# [Source document]

APTN News
Nunavut’s health minister says a “by Inuit, for Inuit” health care model could keep patients closer to home – and help the territory cut down on exponential costs to fly patients south.
Close to 40 per cent of all Nunavut’s health spending is on flights – more than $50 million a year. But earlier this week, federal Health Minister Jane Philpott told a newspaper that the best answer for Inuit health care is to have health care “by Inuit, for Inuit.”
Nunavut’s own health minister, Pat Angnakak, has some on ideas on how the territory should usher in its own programs.
“Midwifery is one area, I think we can keep more people at home to have their babies,” she told APTN. “Another one is cancer, we have so many people from Nunavut going down south for cancer treatment, and I think we should be able to look at some of those treatment methods and see can we apply some of those here.”
There are no mental health or addictions treatment facilities in Nunavut. According to the health minister, these are Inuit priorities, ideally fixed with Inuit staff.

# [Dataset entries]
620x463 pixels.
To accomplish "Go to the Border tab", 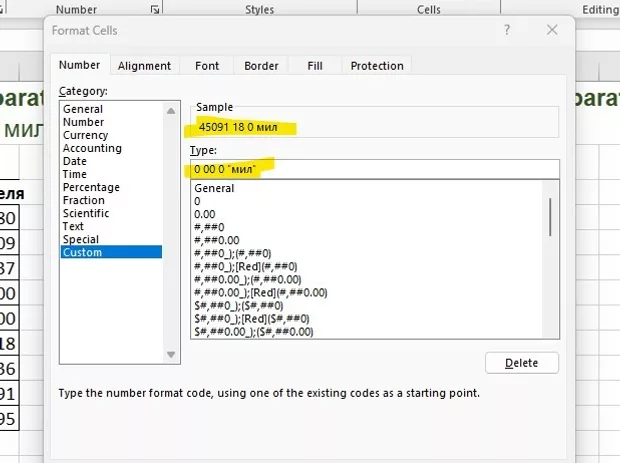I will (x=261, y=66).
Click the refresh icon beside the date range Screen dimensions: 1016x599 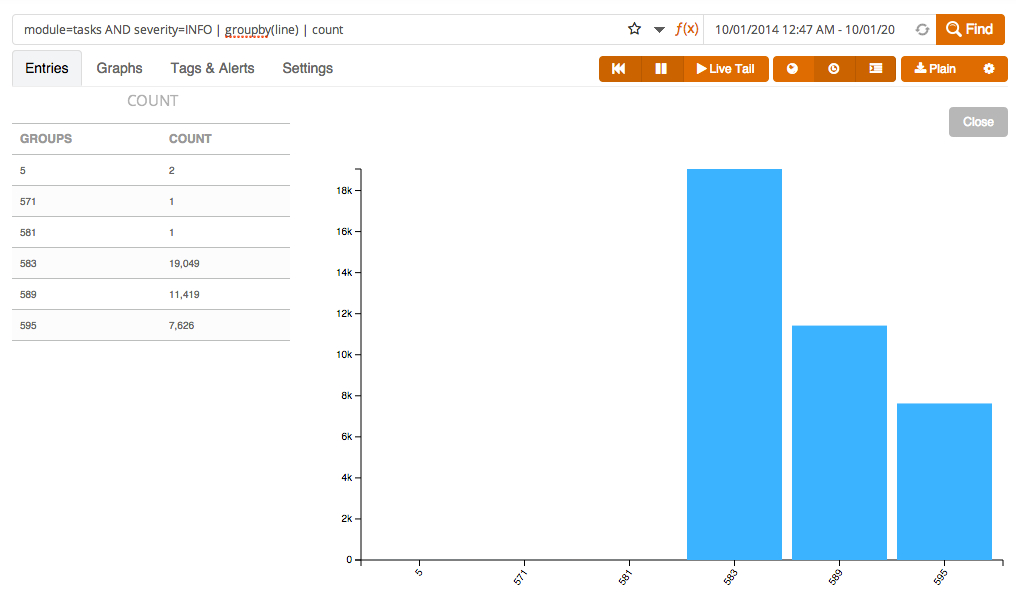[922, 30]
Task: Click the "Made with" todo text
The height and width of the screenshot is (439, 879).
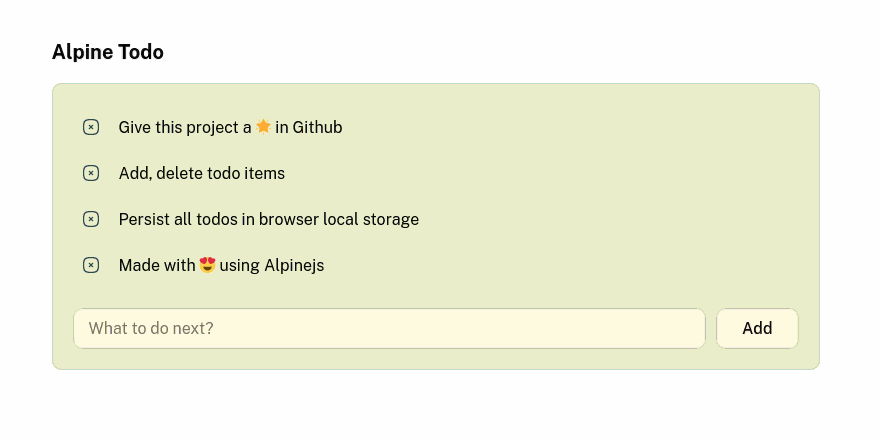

--

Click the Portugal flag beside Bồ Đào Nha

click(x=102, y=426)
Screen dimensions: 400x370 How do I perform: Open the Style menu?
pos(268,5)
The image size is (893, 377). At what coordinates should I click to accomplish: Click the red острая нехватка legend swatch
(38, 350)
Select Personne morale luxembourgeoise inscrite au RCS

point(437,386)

# [What is required]
Reproduce the passage of the Nunavut health care article starting with "Close to 40" and going on through "with Inuit staff.". The records are not needed for this work.

# [Written answer]
Close to 40 per cent of all Nunavut’s health spending is on flights – more than $50 million a year. But earlier this week, federal Health Minister Jane Philpott told a newspaper that the best answer for Inuit health care is to have health care “by Inuit, for Inuit.”
Nunavut’s own health minister, Pat Angnakak, has some on ideas on how the territory should usher in its own programs.
“Midwifery is one area, I think we can keep more people at home to have their babies,” she told APTN. “Another one is cancer, we have so many people from Nunavut going down south for cancer treatment, and I think we should be able to look at some of those treatment methods and see can we apply some of those here.”
There are no mental health or addictions treatment facilities in Nunavut. According to the health minister, these are Inuit priorities, ideally fixed with Inuit staff.